Tale pubblicazione, corredata da ben 558 immagini (di cui otto tavole sono riferite alla Basilicata) prodotte da oltre cinquanta artisti tra pittori ed architetti, risvegliò l'amore per le vedute antiche e nuove, le opere d'arte, gli scavi e le antichità di tutta l'Italia meridionale, nell'ambito di una estetica del "pittoresco" affidata alla natura dei luoghi.
Ma l'itinerario minore del "tour" aveva già i suoi puntuali estimatori, ricercatori e viaggiatori.
Possiamo annoverare diversi francesi che percorsero nell'Ottocento le province del regno, tra cui la Basilicata, al di là di ufficiali e truppe dell'esercito napoleonico e murattiano.
Fu nel mezzogiorno d'Italia, ad esempio, l'autore di studi sulla storia antica francese, Millin Aubin Louis, per ricercarvi monumenti del Medioevo, iscrizioni e vasi antichi, facendo eseguire numerosi disegni da artisti locali.

■ **ELENCO DEI DATI**:
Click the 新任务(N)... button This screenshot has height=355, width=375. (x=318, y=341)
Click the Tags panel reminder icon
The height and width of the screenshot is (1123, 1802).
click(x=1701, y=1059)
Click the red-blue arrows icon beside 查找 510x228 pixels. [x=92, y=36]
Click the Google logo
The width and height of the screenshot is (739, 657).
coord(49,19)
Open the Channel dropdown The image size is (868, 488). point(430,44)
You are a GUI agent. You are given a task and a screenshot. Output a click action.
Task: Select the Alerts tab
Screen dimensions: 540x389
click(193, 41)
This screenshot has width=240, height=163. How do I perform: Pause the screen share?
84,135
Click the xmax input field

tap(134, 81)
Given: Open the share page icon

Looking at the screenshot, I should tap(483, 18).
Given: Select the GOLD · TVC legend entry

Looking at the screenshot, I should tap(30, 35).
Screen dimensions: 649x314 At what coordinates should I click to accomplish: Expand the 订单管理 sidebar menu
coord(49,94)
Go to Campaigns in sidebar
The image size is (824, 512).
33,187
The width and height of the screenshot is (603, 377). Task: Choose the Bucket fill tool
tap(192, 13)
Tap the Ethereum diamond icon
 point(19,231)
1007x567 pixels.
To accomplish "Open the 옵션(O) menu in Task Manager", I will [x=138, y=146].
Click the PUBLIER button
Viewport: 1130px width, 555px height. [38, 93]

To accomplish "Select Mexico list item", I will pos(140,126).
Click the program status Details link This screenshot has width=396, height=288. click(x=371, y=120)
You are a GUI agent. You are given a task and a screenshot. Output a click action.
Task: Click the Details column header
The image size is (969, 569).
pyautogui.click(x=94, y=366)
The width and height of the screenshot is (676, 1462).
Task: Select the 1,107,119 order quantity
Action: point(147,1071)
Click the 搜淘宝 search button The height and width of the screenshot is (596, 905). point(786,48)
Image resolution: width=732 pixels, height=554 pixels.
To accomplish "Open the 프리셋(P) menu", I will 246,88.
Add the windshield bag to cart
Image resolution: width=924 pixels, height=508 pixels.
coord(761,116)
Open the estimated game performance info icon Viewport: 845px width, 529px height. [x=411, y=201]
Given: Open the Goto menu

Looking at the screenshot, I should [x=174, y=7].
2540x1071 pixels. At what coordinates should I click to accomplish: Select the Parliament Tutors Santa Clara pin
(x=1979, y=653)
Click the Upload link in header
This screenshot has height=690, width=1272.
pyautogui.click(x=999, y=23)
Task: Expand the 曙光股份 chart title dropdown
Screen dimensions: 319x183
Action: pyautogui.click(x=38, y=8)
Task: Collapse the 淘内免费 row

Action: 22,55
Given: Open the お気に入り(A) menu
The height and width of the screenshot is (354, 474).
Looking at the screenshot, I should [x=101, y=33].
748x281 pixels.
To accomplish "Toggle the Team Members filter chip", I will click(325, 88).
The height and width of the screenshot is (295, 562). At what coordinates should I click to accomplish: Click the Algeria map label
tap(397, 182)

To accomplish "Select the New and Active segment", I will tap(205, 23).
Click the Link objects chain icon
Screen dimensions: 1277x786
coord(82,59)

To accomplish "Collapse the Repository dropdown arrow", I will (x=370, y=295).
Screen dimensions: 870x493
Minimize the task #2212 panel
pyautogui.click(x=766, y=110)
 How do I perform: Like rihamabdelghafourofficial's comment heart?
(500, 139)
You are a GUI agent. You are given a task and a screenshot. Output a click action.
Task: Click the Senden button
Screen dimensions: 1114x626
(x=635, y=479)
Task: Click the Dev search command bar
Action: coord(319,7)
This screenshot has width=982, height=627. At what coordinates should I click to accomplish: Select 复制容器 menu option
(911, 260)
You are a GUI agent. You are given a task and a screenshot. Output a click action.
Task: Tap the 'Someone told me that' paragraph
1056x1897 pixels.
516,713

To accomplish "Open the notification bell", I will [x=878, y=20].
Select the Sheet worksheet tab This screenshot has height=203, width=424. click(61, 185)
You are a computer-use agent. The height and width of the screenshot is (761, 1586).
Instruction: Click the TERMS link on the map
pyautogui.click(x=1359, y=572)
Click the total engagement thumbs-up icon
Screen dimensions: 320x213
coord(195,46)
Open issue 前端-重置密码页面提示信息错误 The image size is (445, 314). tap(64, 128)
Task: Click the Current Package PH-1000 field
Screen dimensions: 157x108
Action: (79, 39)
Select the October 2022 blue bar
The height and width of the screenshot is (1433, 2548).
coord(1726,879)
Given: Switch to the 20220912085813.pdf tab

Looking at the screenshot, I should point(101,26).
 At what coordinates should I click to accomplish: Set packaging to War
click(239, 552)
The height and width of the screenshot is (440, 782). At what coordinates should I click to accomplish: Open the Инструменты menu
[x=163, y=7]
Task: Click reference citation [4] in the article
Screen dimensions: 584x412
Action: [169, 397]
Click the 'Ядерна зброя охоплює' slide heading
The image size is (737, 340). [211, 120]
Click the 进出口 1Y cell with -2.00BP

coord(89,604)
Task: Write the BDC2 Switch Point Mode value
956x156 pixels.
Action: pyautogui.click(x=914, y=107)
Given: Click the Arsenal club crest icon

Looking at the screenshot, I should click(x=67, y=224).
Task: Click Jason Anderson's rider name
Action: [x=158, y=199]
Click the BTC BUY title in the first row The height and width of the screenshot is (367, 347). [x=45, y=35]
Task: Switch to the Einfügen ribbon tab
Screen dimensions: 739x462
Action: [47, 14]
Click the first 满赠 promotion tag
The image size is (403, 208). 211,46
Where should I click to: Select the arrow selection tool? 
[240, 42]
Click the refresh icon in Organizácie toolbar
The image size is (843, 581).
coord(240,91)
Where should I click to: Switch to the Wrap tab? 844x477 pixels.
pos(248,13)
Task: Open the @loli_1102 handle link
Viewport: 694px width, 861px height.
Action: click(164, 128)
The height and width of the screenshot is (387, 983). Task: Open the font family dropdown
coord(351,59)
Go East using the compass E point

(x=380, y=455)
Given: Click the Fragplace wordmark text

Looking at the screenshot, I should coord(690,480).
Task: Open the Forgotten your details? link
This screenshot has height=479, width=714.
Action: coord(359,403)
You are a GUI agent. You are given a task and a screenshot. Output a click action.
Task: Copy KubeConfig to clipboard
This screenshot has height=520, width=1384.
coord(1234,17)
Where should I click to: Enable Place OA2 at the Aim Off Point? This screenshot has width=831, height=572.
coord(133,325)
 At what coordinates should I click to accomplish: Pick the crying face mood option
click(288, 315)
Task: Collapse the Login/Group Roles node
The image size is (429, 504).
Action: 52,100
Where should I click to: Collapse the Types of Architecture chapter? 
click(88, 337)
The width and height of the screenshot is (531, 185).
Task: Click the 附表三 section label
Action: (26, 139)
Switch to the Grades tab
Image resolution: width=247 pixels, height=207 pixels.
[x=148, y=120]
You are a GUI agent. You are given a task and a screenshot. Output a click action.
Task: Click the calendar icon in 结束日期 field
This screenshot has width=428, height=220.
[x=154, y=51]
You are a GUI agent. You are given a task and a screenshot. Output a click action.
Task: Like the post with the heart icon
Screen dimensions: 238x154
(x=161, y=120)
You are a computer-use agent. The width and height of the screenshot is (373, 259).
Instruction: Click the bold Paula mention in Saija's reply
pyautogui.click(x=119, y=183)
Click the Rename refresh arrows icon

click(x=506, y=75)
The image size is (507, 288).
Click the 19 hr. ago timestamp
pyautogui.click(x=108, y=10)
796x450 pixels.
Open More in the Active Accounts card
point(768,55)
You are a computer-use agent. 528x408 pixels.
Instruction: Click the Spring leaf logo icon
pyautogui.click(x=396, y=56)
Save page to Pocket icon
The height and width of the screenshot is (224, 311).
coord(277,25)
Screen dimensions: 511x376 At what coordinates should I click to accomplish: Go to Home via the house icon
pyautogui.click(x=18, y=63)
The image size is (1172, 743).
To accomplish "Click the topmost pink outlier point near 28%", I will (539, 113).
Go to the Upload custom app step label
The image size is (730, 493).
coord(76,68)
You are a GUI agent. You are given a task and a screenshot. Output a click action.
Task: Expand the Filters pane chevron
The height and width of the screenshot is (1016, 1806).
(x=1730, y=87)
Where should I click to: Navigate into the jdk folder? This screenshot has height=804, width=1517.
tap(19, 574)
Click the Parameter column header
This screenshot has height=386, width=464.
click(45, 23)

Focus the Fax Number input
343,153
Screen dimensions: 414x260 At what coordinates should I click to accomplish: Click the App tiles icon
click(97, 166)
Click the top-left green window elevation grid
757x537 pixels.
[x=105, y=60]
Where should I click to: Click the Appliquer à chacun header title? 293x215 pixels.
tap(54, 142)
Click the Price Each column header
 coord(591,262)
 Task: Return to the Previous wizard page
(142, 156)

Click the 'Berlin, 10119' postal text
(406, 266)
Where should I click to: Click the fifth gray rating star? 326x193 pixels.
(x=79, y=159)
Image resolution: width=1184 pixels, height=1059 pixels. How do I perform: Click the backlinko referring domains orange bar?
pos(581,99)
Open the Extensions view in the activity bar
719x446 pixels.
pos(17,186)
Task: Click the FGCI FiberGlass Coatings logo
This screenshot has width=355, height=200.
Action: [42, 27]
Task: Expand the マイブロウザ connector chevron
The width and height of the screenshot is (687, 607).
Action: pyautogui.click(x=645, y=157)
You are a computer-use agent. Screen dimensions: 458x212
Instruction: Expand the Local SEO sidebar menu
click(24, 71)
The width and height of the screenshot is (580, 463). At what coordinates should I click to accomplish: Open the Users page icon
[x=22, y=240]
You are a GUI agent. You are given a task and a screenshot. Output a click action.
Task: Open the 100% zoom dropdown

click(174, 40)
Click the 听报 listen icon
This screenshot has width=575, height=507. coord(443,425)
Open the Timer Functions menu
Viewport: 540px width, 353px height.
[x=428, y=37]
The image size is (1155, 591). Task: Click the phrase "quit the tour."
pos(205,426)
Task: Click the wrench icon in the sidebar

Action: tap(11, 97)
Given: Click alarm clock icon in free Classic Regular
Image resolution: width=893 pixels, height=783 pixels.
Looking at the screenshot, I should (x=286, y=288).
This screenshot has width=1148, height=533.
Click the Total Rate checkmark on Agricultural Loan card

■ **CONSEGNA**: Trascrivi senza alcuna modifica la parte dell'estratto che va da "Tale pubblicazione, corredata" a "natura dei luoghi.". Per lo svolgimento si faccia riferimento unicamente all'estratto, non ai dati.

■ **RISPOSTA COMPLETA**:
Tale pubblicazione, corredata da ben 558 immagini (di cui otto tavole sono riferite alla Basilicata) prodotte da oltre cinquanta artisti tra pittori ed architetti, risvegliò l'amore per le vedute antiche e nuove, le opere d'arte, gli scavi e le antichità di tutta l'Italia meridionale, nell'ambito di una estetica del "pittoresco" affidata alla natura dei luoghi.